**Passage provided**
[Begin]
It has been a very difficult few days indeed watching the tragic events in southern Kyrgyzstan unfold, making frantic calls and worrying about the safety of all our dear friends and my previous colleagues there.

The little direct news I have received is chilling. One colleague has two confirmed deaths in his family and a whole family unit is still unaccounted for (it is hoped they have fled as refugees to Uzbekistan). Others we know are apparently barricaded in their homes or apartments desperately waiting for relief and badly needed food and supplies. We’ve watched online images of familiar buildings in our old Osh neighborhood being burned to the ground. And we’ve heard firsthand accounts of the chaos and tension in the streets.

I went to Osh in the fall of 2008 to manage Mercy Corps’ Collaborative Development Initiative (CDI) for its fourth and final year. The staff included Kyrgyz, Uzbeks, Tartars, Russians, Ukrainians, Koreans and me, a strange Canadian/American. It was a real melting pot and the staff was proud of our diversity, camaraderie and unity. I wish you could witness the gaiety of one of our impromptu staff birthday parties or the celebration of International Women’s Day – these images are so far from what you have been seeing on the TV over the last few days.

I will not sugarcoat the formidable problems of southern Kyrgyzstan, including insidious longstanding ethnic tensions and patterns of discrimination. They are deeply rooted and complex, but that doesn’t mean the country is a lost cause. The key is supporting sustainable economic opportunities for all Kyrgyz, of all ethnicities.
[End]
**Dataset rows**
[Begin]
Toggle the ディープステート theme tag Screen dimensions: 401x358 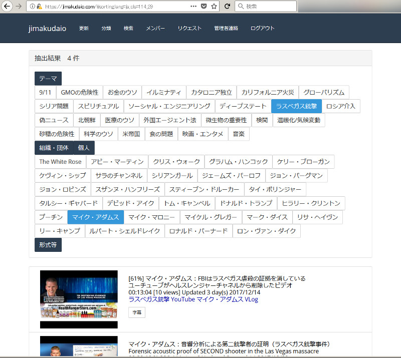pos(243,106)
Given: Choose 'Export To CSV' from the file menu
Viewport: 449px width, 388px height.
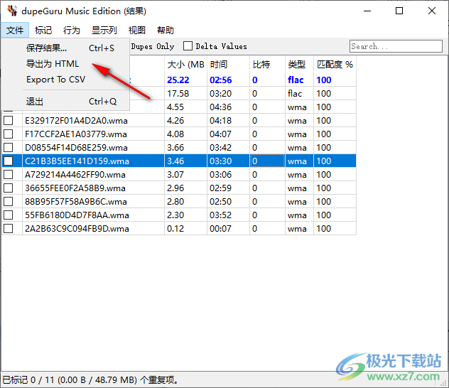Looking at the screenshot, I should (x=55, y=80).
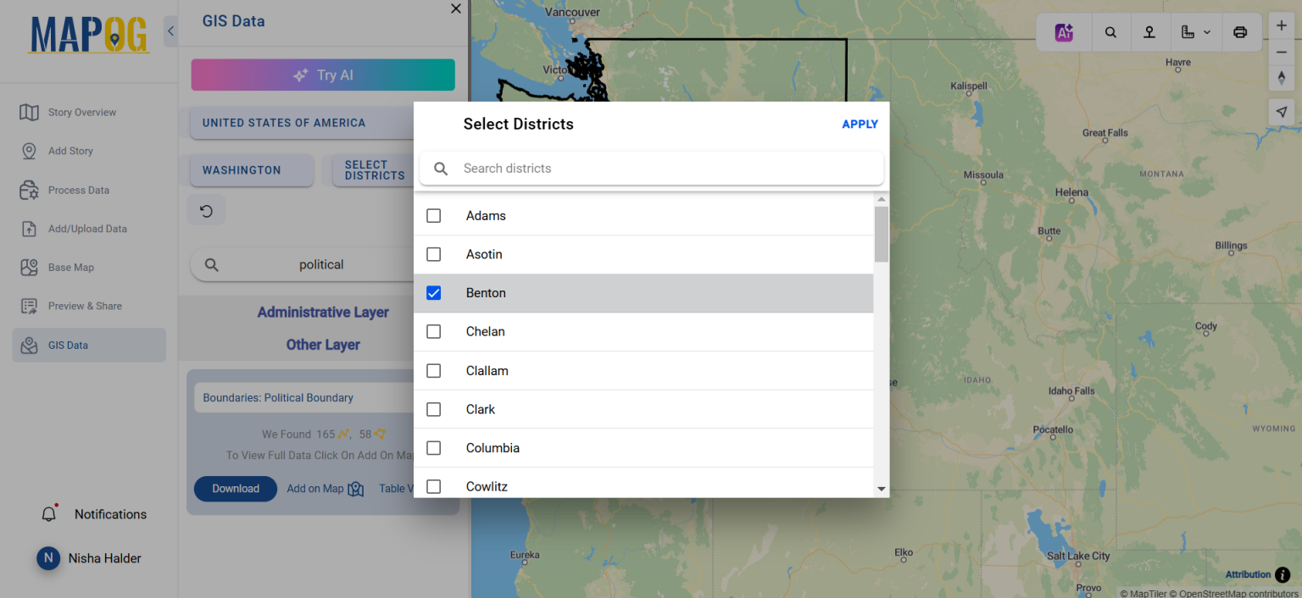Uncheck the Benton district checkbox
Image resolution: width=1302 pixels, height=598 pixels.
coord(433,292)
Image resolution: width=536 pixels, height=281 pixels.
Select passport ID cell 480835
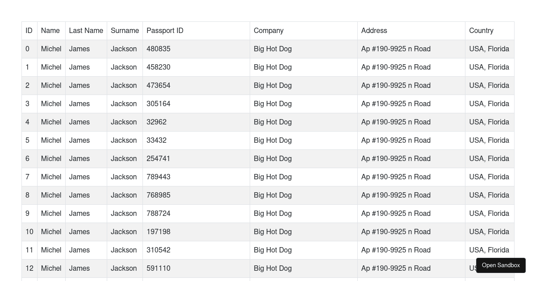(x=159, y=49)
[End]
**Tasks for this exercise**
(1) Copy out the passage about the violence in southern Kyrgyzstan word for word, from start to finish.
(2) Write out the rows again, requests included, for the stretch from the row containing "Image resolution: width=536" through the last row. Multiply each coordinate in the answers by 1.3, round to whole numbers with halves going up, and leave the pictures out.
The rows aren't related to the passage.

**Final answers**
(1)
It has been a very difficult few days indeed watching the tragic events in southern Kyrgyzstan unfold, making frantic calls and worrying about the safety of all our dear friends and my previous colleagues there.

The little direct news I have received is chilling. One colleague has two confirmed deaths in his family and a whole family unit is still unaccounted for (it is hoped they have fled as refugees to Uzbekistan). Others we know are apparently barricaded in their homes or apartments desperately waiting for relief and badly needed food and supplies. We’ve watched online images of familiar buildings in our old Osh neighborhood being burned to the ground. And we’ve heard firsthand accounts of the chaos and tension in the streets.

I went to Osh in the fall of 2008 to manage Mercy Corps’ Collaborative Development Initiative (CDI) for its fourth and final year. The staff included Kyrgyz, Uzbeks, Tartars, Russians, Ukrainians, Koreans and me, a strange Canadian/American. It was a real melting pot and the staff was proud of our diversity, camaraderie and unity. I wish you could witness the gaiety of one of our impromptu staff birthday parties or the celebration of International Women’s Day – these images are so far from what you have been seeing on the TV over the last few days.

I will not sugarcoat the formidable problems of southern Kyrgyzstan, including insidious longstanding ethnic tensions and patterns of discrimination. They are deeply rooted and complex, but that doesn’t mean the country is a lost cause. The key is supporting sustainable economic opportunities for all Kyrgyz, of all ethnicities.

(2)
Image resolution: width=536 pixels, height=281 pixels.
Select passport ID cell 480835
(x=207, y=64)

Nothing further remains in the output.